The Muslim Brotherhood’ s official goal is an Islamic state, its roadmap for getting there is to copy the pro-business Islamic authoritarianism of Turkey’s AKP Party, which cloaked its suppression of the opposition and overthrow of the military in democracy and free enterprise language. Copying the AKP’s commercial oligarchy will be a snap for Khairat El-Shater who oversaw the massive business assets of the Brotherhood.
When the Egyptian government froze El-Shater’s assets, they amounted to nearly 87 million dollars. And that’s still a fraction of the total assets of the Muslim Brotherhood which derive from the tithes of its membership and are reinvested into everything from factories to fast food chains. The Brotherhood is no more committed to free enterprise than Mubarak was. Like him and the Egyptian military, it wants a seat at the top of the oligarchy.
El-Shater already sits on the board of several banks and he owns a number of companies and retail chains and his fortune will only increase as he gains the ability to dictate the economic future of the entire country. The Brotherhood’s survival was largely due to its ability to intertwine its religious, political and commercial interests, raising money as a religious organization, spending it as a political organization and investing it in business enterprises. The conflicts of interest are obvious.
El-Shater’s business interests are not incidental to the Brotherhood program; they are the point of it all. What the Brotherhood did with its tithes, it will be able to do on a much larger scale when it controls the Egyptian economy and the sizable foreign investments. The tensions between it and the military are not over Islam, but over the military’s own mirror economic interests. When those issues are resolved, Egypt will be on its way to becoming a fully Islamic oligarchy on the model of Iran or the intermediate model of Turkey.
Driving out the Copts is vital not only for religious reasons, but for economic ones. Turkey’s Varlik Vergisi seizure of property from Christian and Jewish businessmen helped centralize state control of the economy. Coptic Christians are more successful than their Muslim counterparts and those likeliest to leave will be those with the most money, allowing the Brotherhood to gobble up their assets. Suppressing the economic power of the military and the Copts will turn the Brotherhood into an unchallenged oligarchy with near supreme control of the Egyptian economy.

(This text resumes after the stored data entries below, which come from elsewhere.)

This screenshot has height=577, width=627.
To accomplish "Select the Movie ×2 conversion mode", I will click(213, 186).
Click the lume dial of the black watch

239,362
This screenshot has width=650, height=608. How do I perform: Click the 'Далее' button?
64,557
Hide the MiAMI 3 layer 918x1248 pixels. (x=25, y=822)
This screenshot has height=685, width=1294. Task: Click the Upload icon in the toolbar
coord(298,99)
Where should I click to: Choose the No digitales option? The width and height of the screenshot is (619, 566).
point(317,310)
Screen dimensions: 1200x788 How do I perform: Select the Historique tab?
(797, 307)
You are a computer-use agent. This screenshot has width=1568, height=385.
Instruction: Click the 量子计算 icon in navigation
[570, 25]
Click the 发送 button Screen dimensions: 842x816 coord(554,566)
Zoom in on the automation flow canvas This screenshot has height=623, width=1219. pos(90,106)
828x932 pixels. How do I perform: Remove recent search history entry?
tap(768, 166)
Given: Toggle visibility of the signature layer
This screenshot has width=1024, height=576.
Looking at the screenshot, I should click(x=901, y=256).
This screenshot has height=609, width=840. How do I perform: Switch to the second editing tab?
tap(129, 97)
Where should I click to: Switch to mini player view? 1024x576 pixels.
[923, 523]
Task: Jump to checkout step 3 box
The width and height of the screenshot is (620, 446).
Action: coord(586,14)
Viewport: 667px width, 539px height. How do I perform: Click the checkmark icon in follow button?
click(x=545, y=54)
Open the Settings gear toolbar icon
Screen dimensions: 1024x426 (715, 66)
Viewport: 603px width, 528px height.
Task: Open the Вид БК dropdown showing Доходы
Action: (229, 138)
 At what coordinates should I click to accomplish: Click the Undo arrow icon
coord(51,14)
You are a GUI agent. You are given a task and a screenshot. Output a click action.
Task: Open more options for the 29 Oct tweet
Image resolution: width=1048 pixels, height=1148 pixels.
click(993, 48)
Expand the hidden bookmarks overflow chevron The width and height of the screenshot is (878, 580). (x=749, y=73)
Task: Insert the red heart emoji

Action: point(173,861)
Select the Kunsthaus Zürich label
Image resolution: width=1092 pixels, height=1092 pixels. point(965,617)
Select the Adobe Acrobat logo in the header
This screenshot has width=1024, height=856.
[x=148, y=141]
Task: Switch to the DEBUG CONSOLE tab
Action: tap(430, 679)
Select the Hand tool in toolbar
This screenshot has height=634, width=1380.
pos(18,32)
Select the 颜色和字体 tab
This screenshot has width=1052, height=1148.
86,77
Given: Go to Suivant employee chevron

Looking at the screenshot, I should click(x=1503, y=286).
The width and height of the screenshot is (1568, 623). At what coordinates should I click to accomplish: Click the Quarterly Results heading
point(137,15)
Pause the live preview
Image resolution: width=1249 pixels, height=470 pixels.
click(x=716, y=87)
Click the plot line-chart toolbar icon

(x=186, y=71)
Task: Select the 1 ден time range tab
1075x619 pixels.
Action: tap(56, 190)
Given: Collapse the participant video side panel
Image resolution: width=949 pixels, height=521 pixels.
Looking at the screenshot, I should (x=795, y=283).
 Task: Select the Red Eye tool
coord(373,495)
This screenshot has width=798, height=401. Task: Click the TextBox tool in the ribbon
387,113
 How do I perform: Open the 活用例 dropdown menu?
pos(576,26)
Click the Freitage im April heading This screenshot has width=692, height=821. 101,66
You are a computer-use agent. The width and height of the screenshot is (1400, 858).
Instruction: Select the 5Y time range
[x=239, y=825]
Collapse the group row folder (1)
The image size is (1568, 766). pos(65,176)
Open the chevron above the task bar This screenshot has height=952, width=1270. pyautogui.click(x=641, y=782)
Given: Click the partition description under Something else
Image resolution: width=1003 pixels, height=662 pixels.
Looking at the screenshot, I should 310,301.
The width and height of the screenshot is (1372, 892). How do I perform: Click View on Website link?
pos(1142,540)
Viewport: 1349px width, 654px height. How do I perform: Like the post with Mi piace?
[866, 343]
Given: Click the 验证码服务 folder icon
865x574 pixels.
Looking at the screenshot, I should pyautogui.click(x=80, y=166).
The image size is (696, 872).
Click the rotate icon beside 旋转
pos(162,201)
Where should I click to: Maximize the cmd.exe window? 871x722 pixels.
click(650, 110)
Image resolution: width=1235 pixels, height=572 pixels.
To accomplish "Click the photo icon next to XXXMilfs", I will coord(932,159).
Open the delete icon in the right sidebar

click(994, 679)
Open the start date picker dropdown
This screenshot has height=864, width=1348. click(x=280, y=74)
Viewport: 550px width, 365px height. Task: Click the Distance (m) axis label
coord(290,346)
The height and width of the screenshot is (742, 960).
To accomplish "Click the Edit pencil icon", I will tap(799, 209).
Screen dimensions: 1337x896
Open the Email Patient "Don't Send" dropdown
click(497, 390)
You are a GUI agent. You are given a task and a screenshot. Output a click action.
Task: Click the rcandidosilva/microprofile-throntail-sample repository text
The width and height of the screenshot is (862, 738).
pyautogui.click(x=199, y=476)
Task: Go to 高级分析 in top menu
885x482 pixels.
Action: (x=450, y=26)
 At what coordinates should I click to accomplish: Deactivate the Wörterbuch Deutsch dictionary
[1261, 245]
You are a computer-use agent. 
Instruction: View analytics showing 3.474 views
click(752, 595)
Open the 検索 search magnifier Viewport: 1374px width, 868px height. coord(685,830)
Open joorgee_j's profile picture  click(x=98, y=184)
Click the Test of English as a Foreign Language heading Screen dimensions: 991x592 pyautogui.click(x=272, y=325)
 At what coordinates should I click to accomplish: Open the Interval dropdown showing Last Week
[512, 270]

The men who stand to profit the most from the harassment of the Copts are El-Shater and his cronies who are following the National Socialist tactic of persecuting a wealthy minority in order to seize its assets for themselves. While the Muslim Brotherhood makes public statements about protecting the Copts, its hidden hand touches off riots and violence, allowing it to act as persecutor and savior.